Greca quer que União banque gratuidade no transporte de idosos para driblar crise do setor

Proposta foi apresentada pelo prefeito de Curitiba, representando a FNP, ao presidente da Câmara Federal, deputado Arthur Lira

ADAMO BAZANI

Por se tratar de um benefício social e não algo ligado à operação em si do transporte público e por ser prevista em lei federal, a gratuidade para os idosos com 65 anos ou maois em ônibus, trens e metrôs deve ser custeada pela União.

Essa foi a proposta apresentada pelo prefeito de Curitiba, Rafael Greca, representando a FNP (Frente Nacional dos Prefeitos) em reunião nesta quarta-feira, 08 de dezembro de 2021, com o presidente da Câmara Federal, deputado Arthur Lira.

O custeio seria para que os passageiros pagantes e os municípios não arcassem com o benefício e também ajudaria a minimizar a crise dos transportes públicos em todo o Brasil, que já vem de mais de uma década, mas foi agravada pela pandemia de covid-19 que diminuiu a demanda de usuários.

“O problema, para ser resolvido de maneira mais rápida, depende de que União assuma a gratuidade dos idosos, definida pela Lei Federal 10.741/2003, e transfira os valores aos municípios como recurso orçamentário”, afirmou Greca, que é o vice-presidente de Inovação da FNP, segundo nota da prefeitura.

Greca citou o exemplo de Curitiba, onde 9,25% dos passageiros transportados em 2020 eram idosos. Em 2021, até novembro, 8 milhões 295 mil e 789 idosos isentos utilizaram o transporte público, o que equivale a 8,15%.

Segundo a administração, o volume representa aproximadamente R$ 67 milhões que são atualmente custeados pelo município por ano com a gratuidade das pessoas acima de 65 anos.

Nacionalmente, a estimativa é que as gratuidades para idosos representem entre 8 e 10% dos custos do transporte público, ou seja: a um valor em torno de R$ 5 bilhões.
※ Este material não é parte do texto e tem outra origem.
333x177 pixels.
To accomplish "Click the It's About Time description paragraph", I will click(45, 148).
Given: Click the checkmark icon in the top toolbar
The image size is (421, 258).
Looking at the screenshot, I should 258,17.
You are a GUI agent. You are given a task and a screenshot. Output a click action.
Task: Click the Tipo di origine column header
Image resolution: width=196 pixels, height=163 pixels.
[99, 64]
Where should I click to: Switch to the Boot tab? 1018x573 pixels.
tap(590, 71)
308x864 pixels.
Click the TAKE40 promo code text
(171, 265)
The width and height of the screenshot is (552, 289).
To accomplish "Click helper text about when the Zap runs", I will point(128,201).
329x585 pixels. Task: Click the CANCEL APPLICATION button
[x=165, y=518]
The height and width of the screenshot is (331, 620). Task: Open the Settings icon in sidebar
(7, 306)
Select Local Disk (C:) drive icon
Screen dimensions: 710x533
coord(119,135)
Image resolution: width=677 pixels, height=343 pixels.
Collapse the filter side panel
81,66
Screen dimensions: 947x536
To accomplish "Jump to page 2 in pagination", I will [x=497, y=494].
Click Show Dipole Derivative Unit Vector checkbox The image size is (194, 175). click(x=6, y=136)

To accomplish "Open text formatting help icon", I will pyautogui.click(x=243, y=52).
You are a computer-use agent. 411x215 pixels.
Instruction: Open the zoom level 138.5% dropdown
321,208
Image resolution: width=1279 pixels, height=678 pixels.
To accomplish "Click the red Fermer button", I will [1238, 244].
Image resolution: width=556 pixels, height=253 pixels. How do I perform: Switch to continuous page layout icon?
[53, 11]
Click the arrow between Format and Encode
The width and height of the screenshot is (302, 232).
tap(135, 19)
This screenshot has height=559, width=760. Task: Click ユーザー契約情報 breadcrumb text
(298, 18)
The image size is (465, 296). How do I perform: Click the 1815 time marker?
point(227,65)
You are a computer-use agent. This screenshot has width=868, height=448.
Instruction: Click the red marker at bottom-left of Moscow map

O artigo artigo 39 do Estatuto do Idoso traz:  “Aos maiores de 65 (sessenta e cinco) anos fica assegurada a gratuidade dos transportes coletivos públicos urbanos e semi-urbanos, exceto nos serviços seletivos e especiais, quando prestados paralelamente aos serviços regulares”.

Para o prefeito de Curitiba, outras medidas de suporte ao transporte público são a redução do custo do diesel, com desoneração do PIS/Cofins sobre o combustível, na medida em que o combusível corresponde a entre 20 e 30% dos custos operacionais com transporte de ônibus.

A FNP defende que o governo federal institua um auxílio emergencial de R$ 5 bilhões ao transporte público municipal das médias e grandes cidades como contrapartida às gratuidades.

Na Capital Federal, Rafael Greca se integra ao “Dia D” de Mobilização da Frente Nacional de Prefeitos (FNP), em que os administradores de capitais e grandes cidades apresentaram, à Câmara e ao Senado, os pleitos prioritários dos municípios, entre eles o de alternativas ao financiamento do transporte e a aprovação da PEC 13/2021, pela garantia de recursos à educação.